++++ TASK INPUTS ++++
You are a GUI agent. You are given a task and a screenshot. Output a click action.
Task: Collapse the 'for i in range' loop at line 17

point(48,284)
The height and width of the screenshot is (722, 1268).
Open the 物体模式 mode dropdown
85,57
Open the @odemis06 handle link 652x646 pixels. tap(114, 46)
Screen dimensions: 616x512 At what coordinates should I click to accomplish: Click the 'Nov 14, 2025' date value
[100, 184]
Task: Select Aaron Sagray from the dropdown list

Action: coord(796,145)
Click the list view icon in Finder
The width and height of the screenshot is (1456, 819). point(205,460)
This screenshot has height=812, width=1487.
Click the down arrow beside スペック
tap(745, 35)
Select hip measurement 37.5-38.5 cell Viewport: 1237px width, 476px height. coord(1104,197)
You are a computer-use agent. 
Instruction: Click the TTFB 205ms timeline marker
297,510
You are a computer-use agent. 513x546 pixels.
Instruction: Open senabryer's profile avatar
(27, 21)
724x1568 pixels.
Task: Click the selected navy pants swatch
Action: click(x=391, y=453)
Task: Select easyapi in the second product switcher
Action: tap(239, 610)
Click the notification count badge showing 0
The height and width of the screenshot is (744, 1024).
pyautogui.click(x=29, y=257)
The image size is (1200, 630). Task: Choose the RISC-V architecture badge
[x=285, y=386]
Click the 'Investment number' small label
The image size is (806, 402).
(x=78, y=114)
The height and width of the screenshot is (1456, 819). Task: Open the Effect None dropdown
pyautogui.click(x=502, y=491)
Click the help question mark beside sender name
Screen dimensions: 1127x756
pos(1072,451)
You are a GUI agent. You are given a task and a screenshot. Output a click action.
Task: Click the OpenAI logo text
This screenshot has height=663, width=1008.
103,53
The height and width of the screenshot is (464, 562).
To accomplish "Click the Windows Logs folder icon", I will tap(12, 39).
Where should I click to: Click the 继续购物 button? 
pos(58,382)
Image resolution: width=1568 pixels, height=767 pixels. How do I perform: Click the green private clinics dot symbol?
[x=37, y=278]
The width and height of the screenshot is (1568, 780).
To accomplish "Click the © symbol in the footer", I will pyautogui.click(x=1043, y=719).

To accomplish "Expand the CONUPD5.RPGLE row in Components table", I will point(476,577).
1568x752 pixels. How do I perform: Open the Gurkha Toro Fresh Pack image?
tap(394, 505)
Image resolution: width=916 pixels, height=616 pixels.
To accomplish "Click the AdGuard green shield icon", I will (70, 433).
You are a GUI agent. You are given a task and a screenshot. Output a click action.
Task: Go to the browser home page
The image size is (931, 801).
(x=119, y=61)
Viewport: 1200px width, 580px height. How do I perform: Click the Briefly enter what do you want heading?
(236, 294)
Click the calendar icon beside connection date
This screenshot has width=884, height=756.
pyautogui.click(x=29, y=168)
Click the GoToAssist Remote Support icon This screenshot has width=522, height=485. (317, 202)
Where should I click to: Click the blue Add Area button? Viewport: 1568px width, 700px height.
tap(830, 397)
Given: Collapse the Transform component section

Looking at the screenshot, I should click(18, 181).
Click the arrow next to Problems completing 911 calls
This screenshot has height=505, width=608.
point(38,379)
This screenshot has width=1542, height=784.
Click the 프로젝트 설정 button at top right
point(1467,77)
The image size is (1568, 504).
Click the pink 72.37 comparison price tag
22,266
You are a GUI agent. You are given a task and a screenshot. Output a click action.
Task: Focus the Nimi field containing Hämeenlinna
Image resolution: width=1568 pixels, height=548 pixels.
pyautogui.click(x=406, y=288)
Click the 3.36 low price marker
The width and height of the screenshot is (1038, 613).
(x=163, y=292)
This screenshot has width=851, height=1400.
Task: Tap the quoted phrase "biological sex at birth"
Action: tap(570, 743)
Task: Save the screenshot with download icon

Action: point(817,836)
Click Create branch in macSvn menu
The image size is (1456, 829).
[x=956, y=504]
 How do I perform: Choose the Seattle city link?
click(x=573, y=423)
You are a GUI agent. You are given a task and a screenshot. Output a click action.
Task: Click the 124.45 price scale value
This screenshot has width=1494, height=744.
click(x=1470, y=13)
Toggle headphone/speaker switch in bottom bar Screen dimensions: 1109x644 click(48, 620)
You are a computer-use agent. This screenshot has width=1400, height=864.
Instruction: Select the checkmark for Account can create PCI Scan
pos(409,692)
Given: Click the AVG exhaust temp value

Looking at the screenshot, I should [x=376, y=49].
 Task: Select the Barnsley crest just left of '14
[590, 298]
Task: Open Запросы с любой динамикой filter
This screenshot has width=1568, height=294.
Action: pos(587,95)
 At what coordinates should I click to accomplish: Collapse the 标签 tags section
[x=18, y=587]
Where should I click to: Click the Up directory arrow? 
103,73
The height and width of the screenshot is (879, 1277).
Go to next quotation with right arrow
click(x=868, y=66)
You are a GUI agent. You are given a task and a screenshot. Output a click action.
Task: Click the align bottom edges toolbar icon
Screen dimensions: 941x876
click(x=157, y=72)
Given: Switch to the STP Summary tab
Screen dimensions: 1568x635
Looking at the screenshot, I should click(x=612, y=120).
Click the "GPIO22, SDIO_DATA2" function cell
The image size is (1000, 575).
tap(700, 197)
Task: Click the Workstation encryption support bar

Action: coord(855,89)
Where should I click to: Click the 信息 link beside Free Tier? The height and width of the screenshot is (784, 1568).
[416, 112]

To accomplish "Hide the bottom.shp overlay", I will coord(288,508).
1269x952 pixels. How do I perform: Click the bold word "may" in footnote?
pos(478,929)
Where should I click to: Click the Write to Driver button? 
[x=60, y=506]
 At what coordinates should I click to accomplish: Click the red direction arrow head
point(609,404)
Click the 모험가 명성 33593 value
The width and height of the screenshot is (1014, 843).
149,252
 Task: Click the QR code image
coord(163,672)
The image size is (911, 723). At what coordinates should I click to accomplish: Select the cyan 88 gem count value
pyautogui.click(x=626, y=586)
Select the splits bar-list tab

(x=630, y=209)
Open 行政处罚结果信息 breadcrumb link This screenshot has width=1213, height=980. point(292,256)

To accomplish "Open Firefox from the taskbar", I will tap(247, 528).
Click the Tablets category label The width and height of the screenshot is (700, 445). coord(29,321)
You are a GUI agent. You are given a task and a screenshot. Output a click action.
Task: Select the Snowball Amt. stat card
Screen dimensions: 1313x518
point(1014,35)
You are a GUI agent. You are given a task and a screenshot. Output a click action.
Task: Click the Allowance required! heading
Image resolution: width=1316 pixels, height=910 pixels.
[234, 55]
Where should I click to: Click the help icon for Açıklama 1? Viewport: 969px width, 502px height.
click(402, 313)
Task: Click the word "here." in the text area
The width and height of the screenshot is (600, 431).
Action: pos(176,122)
++++
(PROMPT) Find every line in the records that contains the word "bottom"; copy those lines.

(REPLY)
Toggle headphone/speaker switch in bottom bar Screen dimensions: 1109x644 click(48, 620)
Task: Click the align bottom edges toolbar icon
To accomplish "Hide the bottom.shp overlay", I will coord(288,508).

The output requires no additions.